Tablet 260

description 117 x 74 mm. Plate VIII. R.E.Birley (1990), fig. 13. VRR II, Plate VIII.
The right-hand side of a diptych which contains the whole of the right-hand column of a letter from Iustinus to Cerialis. This seems to be guaranteed by the presence of notches in the right-hand edge and it is therefore odd that we seem to have lost one or two letters at the ends of some of the lines (cf. 215.6). We can only assume that a small amount of the leaf has been lost by abrasion. Iustinus does not appear elsewhere, but his use of the terms domine frater in lines 4-5 and col(lega) in line 11 strongly suggests that he was a fellow-prefect. It is notable that the hand in which the text is written does not change in line 4 where the closing salutation begins; it is possible, therefore, that this is the hand of Iustinus himself, but it may be that we have lost a final uale in a second hand at the foot of the leaf. The content of the message proper suggests that this might possibly have been a letter of recommendation (cf. 250).

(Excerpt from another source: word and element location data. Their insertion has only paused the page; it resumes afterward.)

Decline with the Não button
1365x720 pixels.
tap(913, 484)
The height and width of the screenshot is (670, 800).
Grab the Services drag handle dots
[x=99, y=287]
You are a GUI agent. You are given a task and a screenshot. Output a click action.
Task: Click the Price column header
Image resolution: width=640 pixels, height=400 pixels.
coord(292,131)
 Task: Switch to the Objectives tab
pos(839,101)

'... I have the greatest pleasure in bringing to your notice. I pray, my lord and brother, that you enjoy good health and the best of fortune. Greet from me our friend Vindex and your boys. (Back) To Flavius Cerialis, prefect of the cohort, from Iustinus his colleague. '


1-2. There may be up to 14 letters missing in line 1. One way of supplementing and understanding this passage would be to restore opin[ione followed by a short name (or possibly te) and adjective, followed by esse scri[psit quod i]n no[ti-/tiam etc.: "N has written about his opinion that N (or you) is (are) ..., which I have the greatest pleasure etc.". There are, however, alternative readings which are compatible with the traces, notably opta.[ or operi[bus.

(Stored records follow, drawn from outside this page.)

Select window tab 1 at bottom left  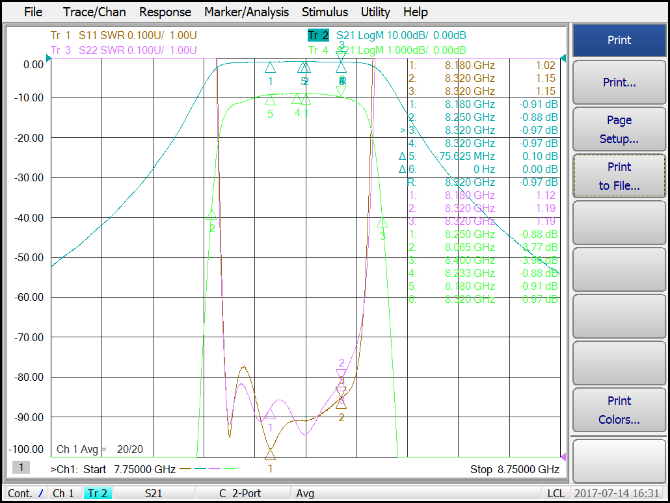20,468
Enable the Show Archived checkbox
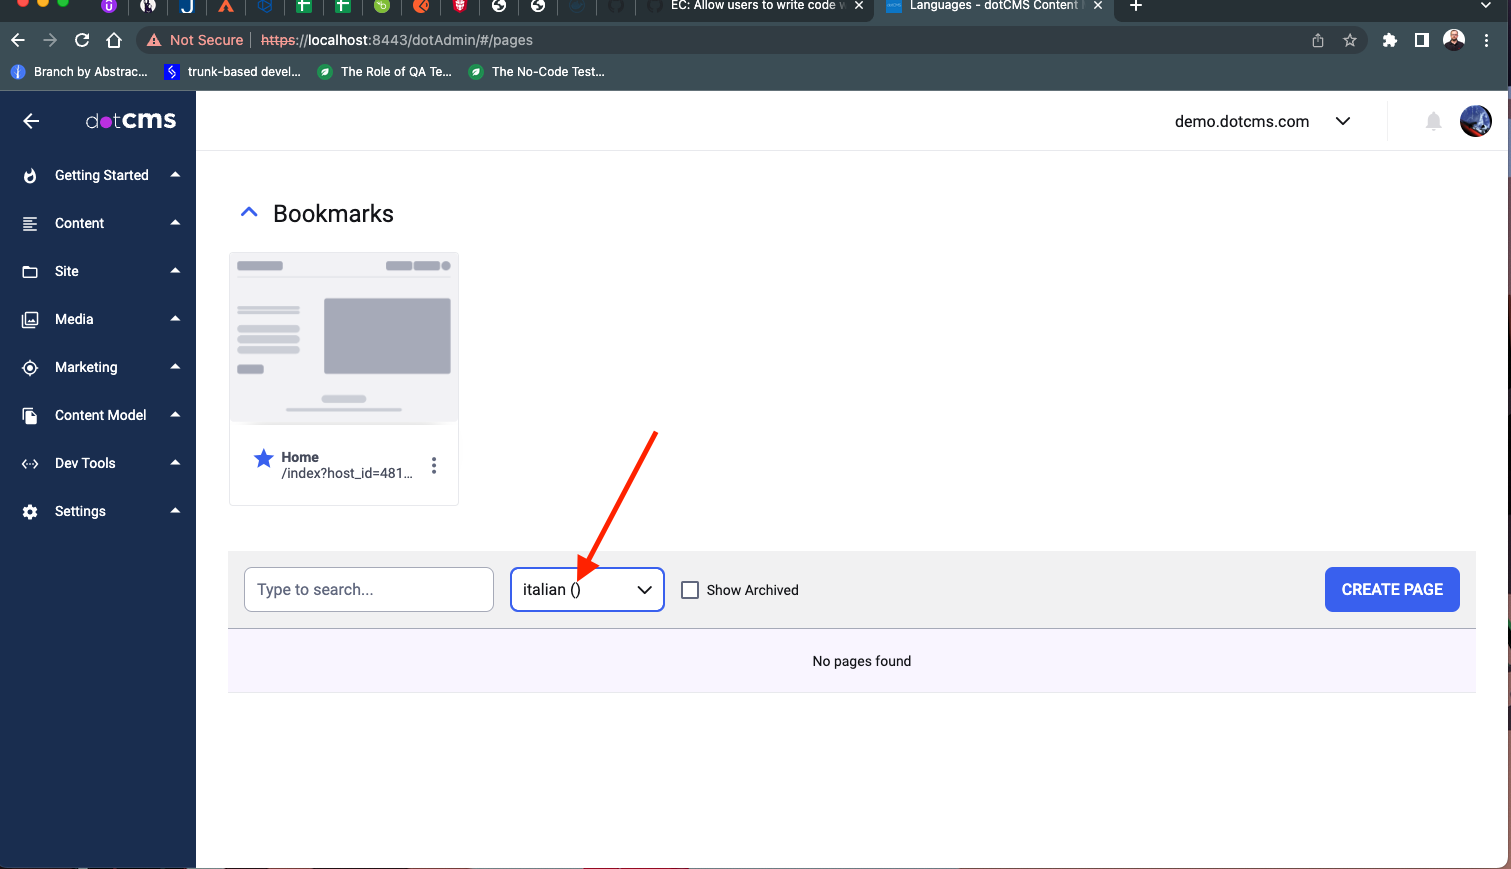 coord(690,590)
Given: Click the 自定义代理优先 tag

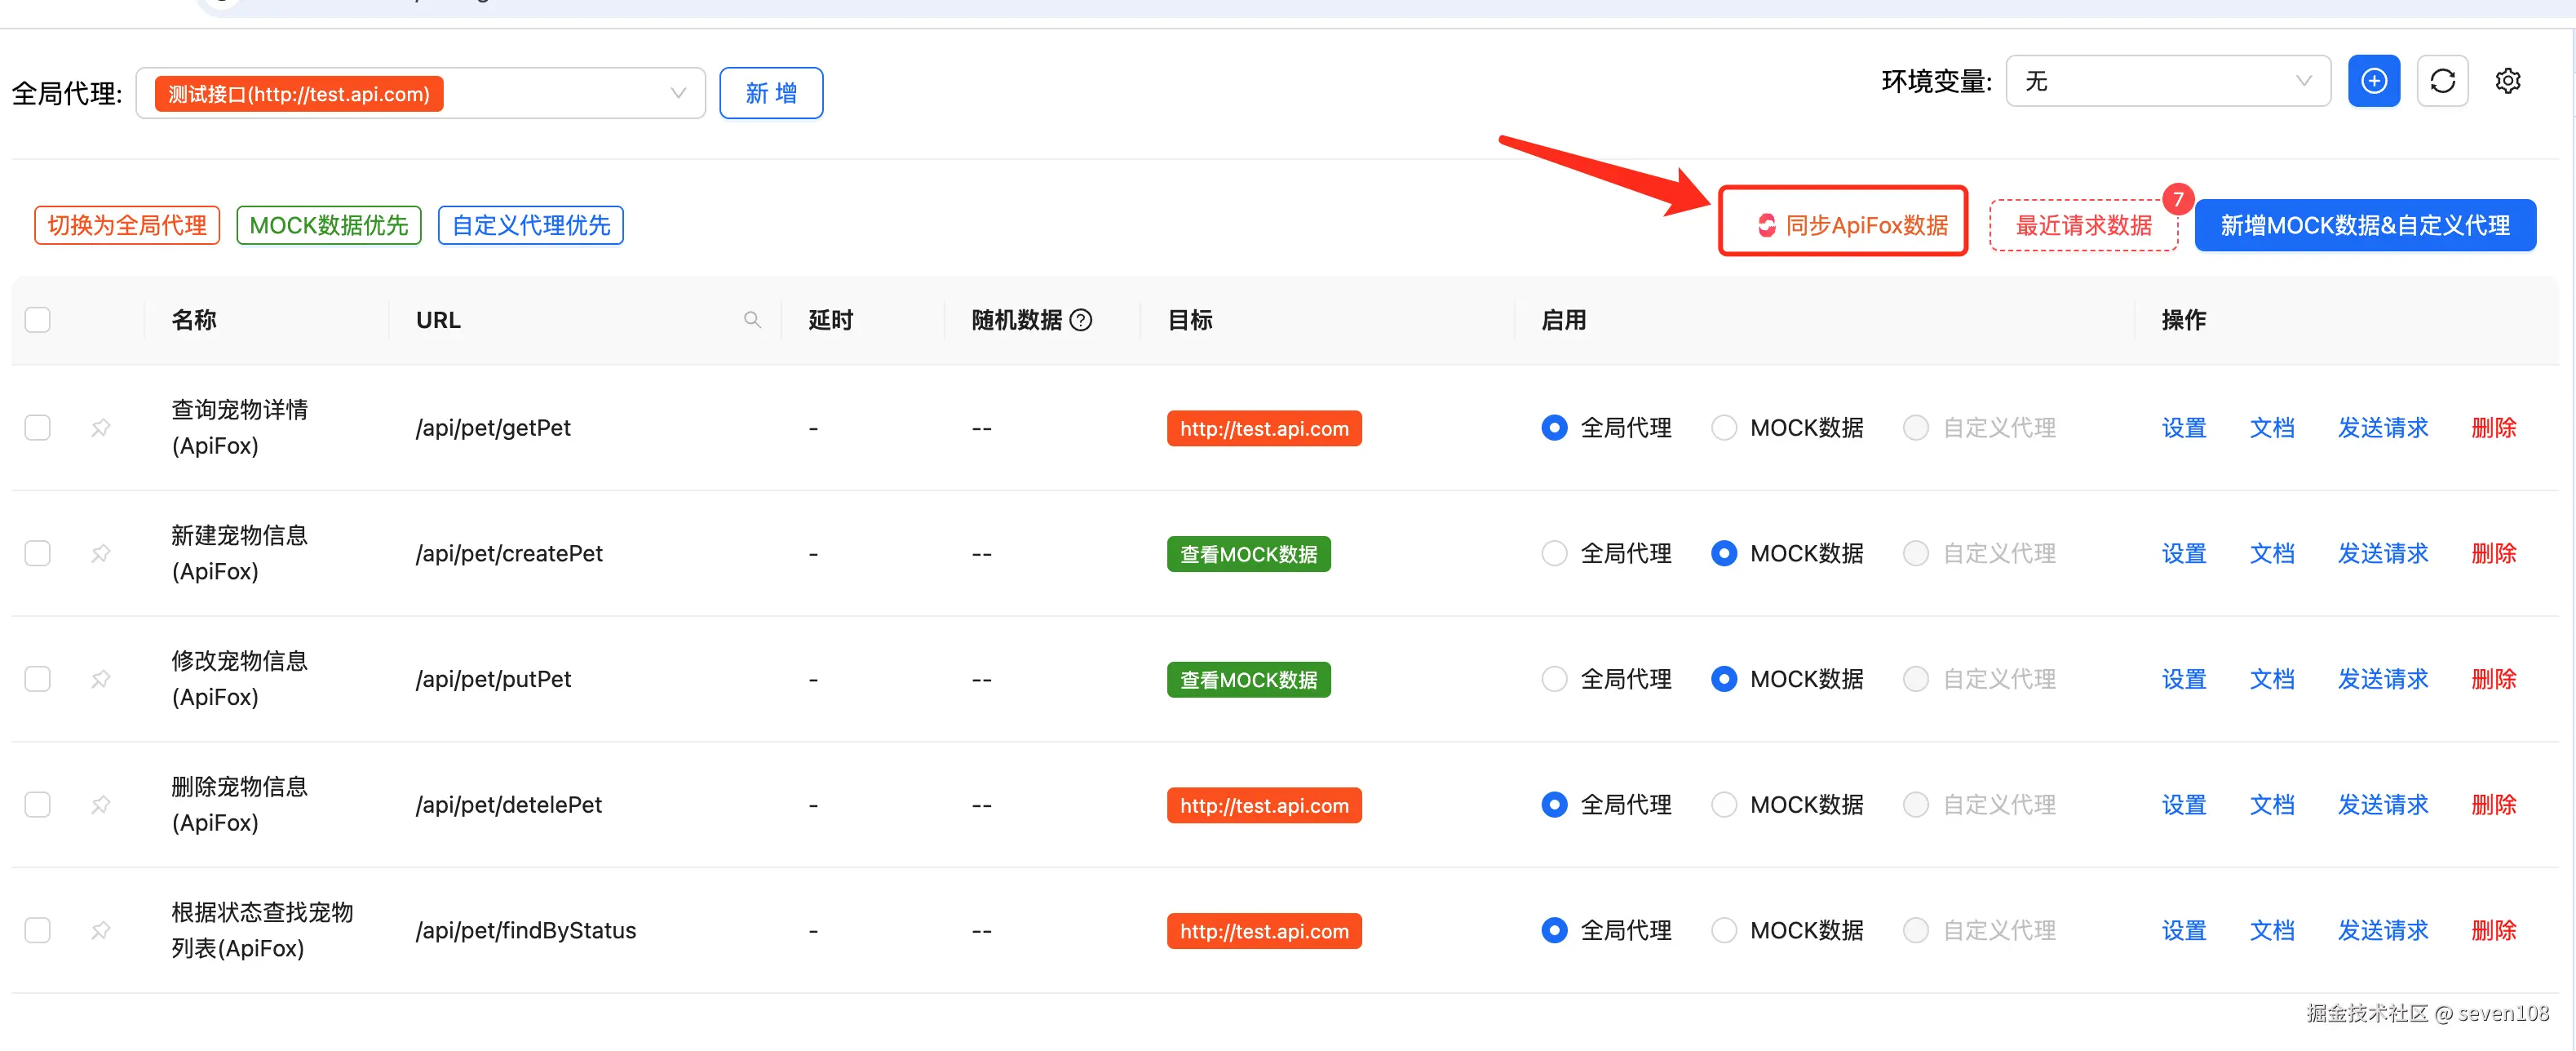Looking at the screenshot, I should pyautogui.click(x=530, y=225).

2-4. For the phrase cf. Pliny, Ep. 10.75.2, quod in notitiam tuam perferendum existimaui. P.Vindob.Lat.Inv.126, line 12 (Sijpesteijn and Worp (1977), 92-4) may well contain the phrase ad notitiam perfero, or something like it. lubentissime: despite the damage at the beginning of the word, we are confident of the reading.

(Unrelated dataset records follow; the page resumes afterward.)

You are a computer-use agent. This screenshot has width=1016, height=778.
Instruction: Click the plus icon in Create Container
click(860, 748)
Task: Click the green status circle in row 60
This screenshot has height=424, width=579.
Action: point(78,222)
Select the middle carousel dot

4-6. For the formula cf. 215.ii.7-8 and 250.ii.14-6.

7. Vindicem n(ostrum): the name does not occur elsewhere in the tablets. Vindex must be assumed to be stationed at Vindolanda, and perhaps a member of Cerialis' cohort. The abbreviation of n(ostrum) is marked, as is normal, by a superscript bar (cf. 248.ii.10). pueros: although there is no doubt of the presence of children in the praetorium during Cerialis' residence, we regard it as certain that the term here refers colloquially either to slaves or to fellow-soldiers as "the boys" (see 255.i.7 and note). Greetings to members of the family normally take a different form and would surely be expected to include Cerialis' wife Lepidina if their sons were mentioned, cf. 291.ii.9-10.

10-11. It is noteworthy that praef(ecto) is, unusually, on the same line as the name and that the abbreviations of coh(ortis) and col(lega) are marked by medial points.